Thank you for explaining that, Deborah.
know this is sort of a complicated process, but the details do really matter here. And for everyone
listening, I know you probably have your own opinions on which way you would have cited if you
agree with the jury that this is collusion or if you agree with the NAR that this is a perfectly
fair practice. I totally understand this is a complicated topic. But today in our conversation with
Debra, I want to focus on what might happen next because the jury has already made a decision.
And so let's look forward into how this might impact all of us in the real estate investing industry.
So, Deborah, tell us a little bit about this settlement.
You know, we just heard about the judgment that was made back in October.
What is the settlement that took place over the last week?
Yeah.
So Friday morning, we're talking like really early Friday morning, like 1 a.m. Friday morning,
NAR and the attorneys for the plaintiffs in these settlements decided to settle.
And it came for many people as a surprise.
When the verdict came down in October, NAR's stance really was that this was a false verdict.
There was no price fixing.
There was no collusion.
They were going to appeal.
They were going to appeal.
They were going to appeal.
That was their line.
What happened after that lawsuit is the floodgates essentially opened and all these other copycat suits started being filed.
And by the time we got to Friday, NAR was facing something like 20 different lawsuits all making the same accusations.
And the pressure had really become unsurmountable.
So they decided to settle.
The amount of the settlement is $418 million.
which is a fair amount of money.
But what's more important is the rules that they've agreed to change as a result of the settlement.
And those include that sellers' agents can no longer make these offers of commission to buyers' agents using the databases.
That's the main thing.
And there's other rule that Holmes have to be entered into these databases that are controlled by NAR.
That rule has also changed.
So what it's done is really for the first time in 100 years broken this hold that NAR has had over the real estate industry.
and allowed the possibility for competition to enter the market.
And we all know that when competition enters the market, prices tend to go down because
people can compete and offer the safe services for less or offer different types of services.

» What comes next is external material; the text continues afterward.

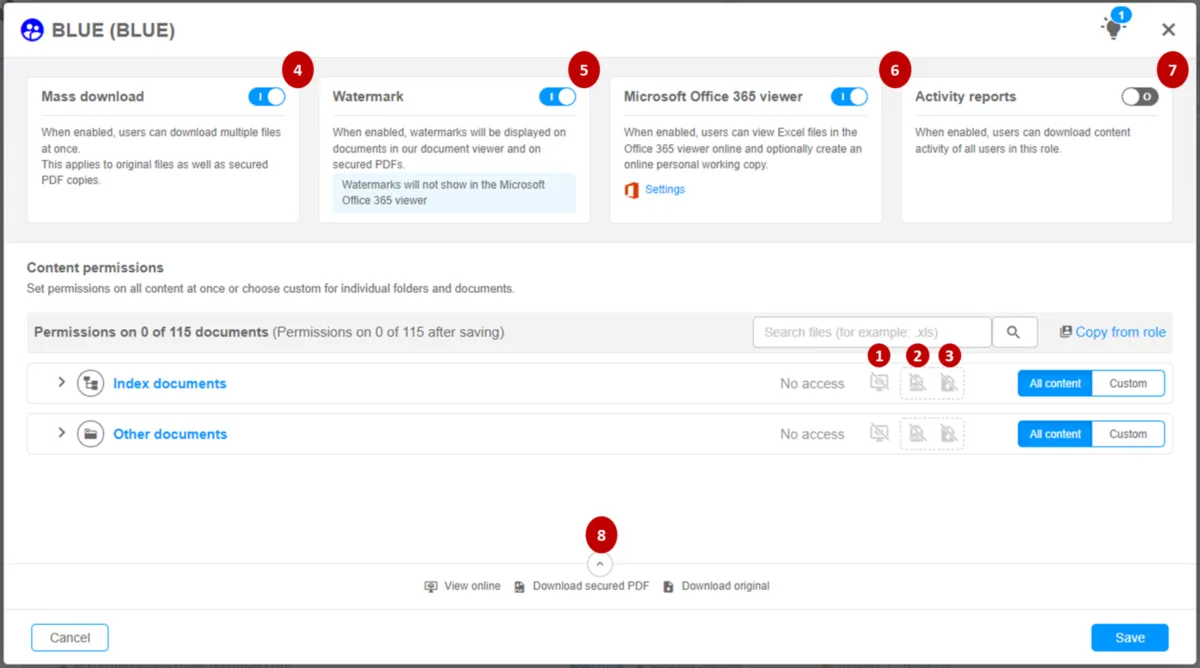Click download original icon for Index documents
The width and height of the screenshot is (1200, 668).
click(948, 383)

And that's what we're going to see.
Can you tell us a little bit just logistically how this new competition may play out and drive
prices down?
Yeah, absolutely.
So there's been a lot of questions people have said, how is it possible this is going to lower
prices if all this means that now buyers are going to have to pay their own agents. And the reasoning
behind it, every economist I've spoken to has said the same thing. When you sell a house and you sit
with your agent and you set the price that you're going to put the house on the market for,
it's a number you agree upon with your agents. Anyone who's ever sold a house has gone through this.
And the agent says, you know, you're going to pay commission. That amount of commission
then gets baked into the home sale price so that if I'm selling a house that's worth a million
dollars or we want I want to take home a million dollars from the home sale. We tack on enough
so that the commission can come out of that sale and I can still walk away with money. So home prices
have been elevated artificially, according to the lawsuit, because they have included this high
commission rate for so long. So if those commission rates go down, the amount that's baked into the
home price is also going to go down, which is going to lower home prices across the board. It might just
be one or two percentage points. But when you think incrementally about the size of the U.S. housing
market and the amount of money that Americans have traditionally been paying for commissions, it's
something like $100 billion a year that Americans spend on home commissions alone.

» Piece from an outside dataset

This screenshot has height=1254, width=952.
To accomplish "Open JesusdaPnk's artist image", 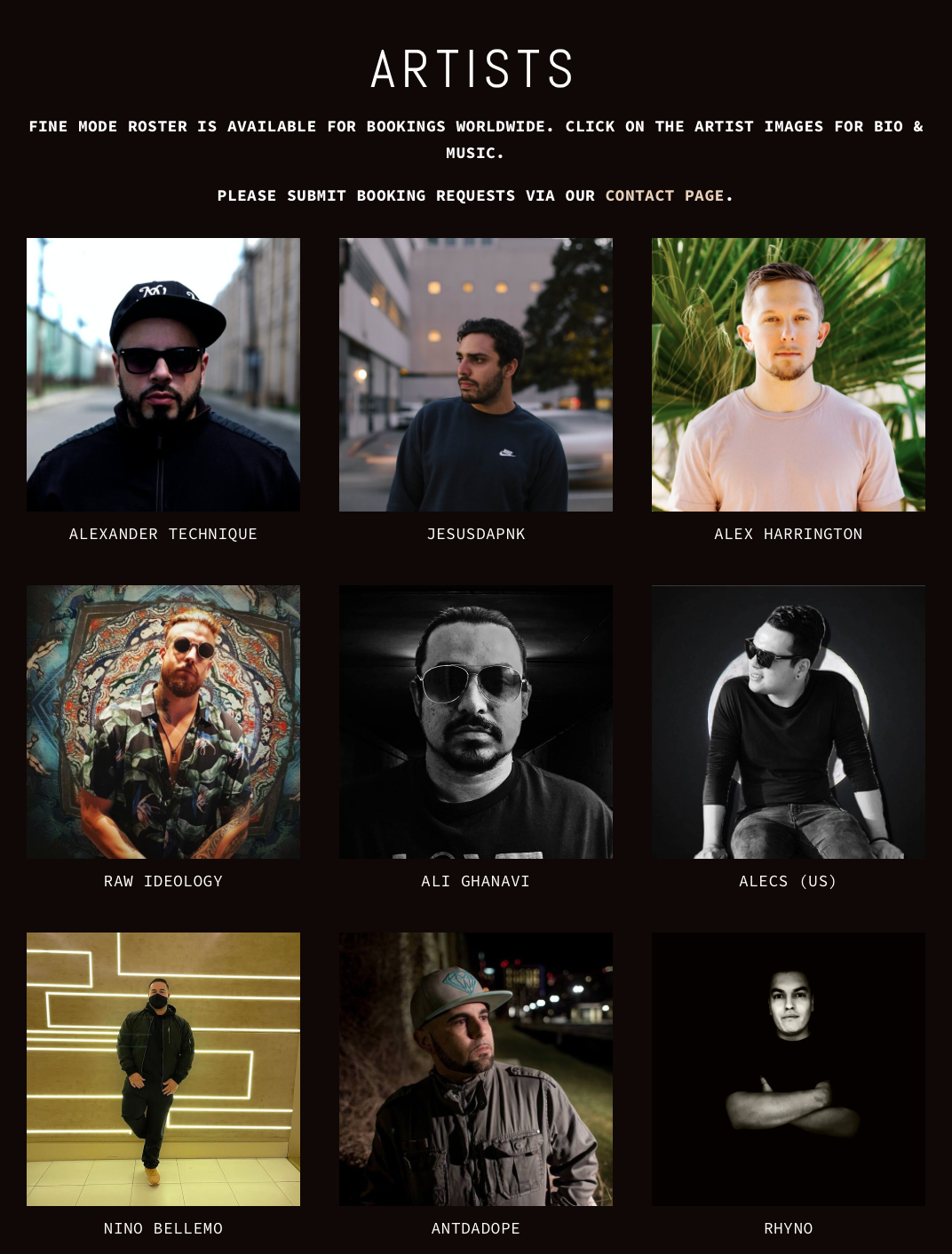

Economist's forecast that number is going to go down by like $20 to $50 billion.
So think about that reduction into home prices across the board.
That will lower home prices.
It will also make the cost of moving lower because the commissions involved with moving are
lower, which might encourage people to move more often, which will put more fluidity into the
housing market and really just give a bit of an injection to a housing market that is so stagnant right
now because affordability is so dire for so many Americans. I get how commissions could get forced down
or a downward pressure could be applied to the seller side commission. Right. Now, if you're a seller,
you're like, hey, I only want to offer 2%, or I'm only going to work with an agent who offers for 2 or 3%.
But the part of the puzzle here that's confusing to me is the buyer's side. So if sellers aren't
aren't going to pay for a buyer's agent, does that mean we're going to see a complete shift
to where buyers have to pay a commission or a flat fleet or somehow pay for the real estate
agent that they presumably will use?
Dave, it's such a good question.
And it's one of the big things that people are most concerned about with this settlement
because for so many buyers, especially first-time buyers, they are barely scraping together
enough pennies just to have a down payment.
So now think, oh my God, and I have to pay commission to my agent on top of this.
How am I possibly going to afford this?
It is highly problematic.
That being said, what this is going to do is allow for there to be new models for how
buyers work with agents to enter the market.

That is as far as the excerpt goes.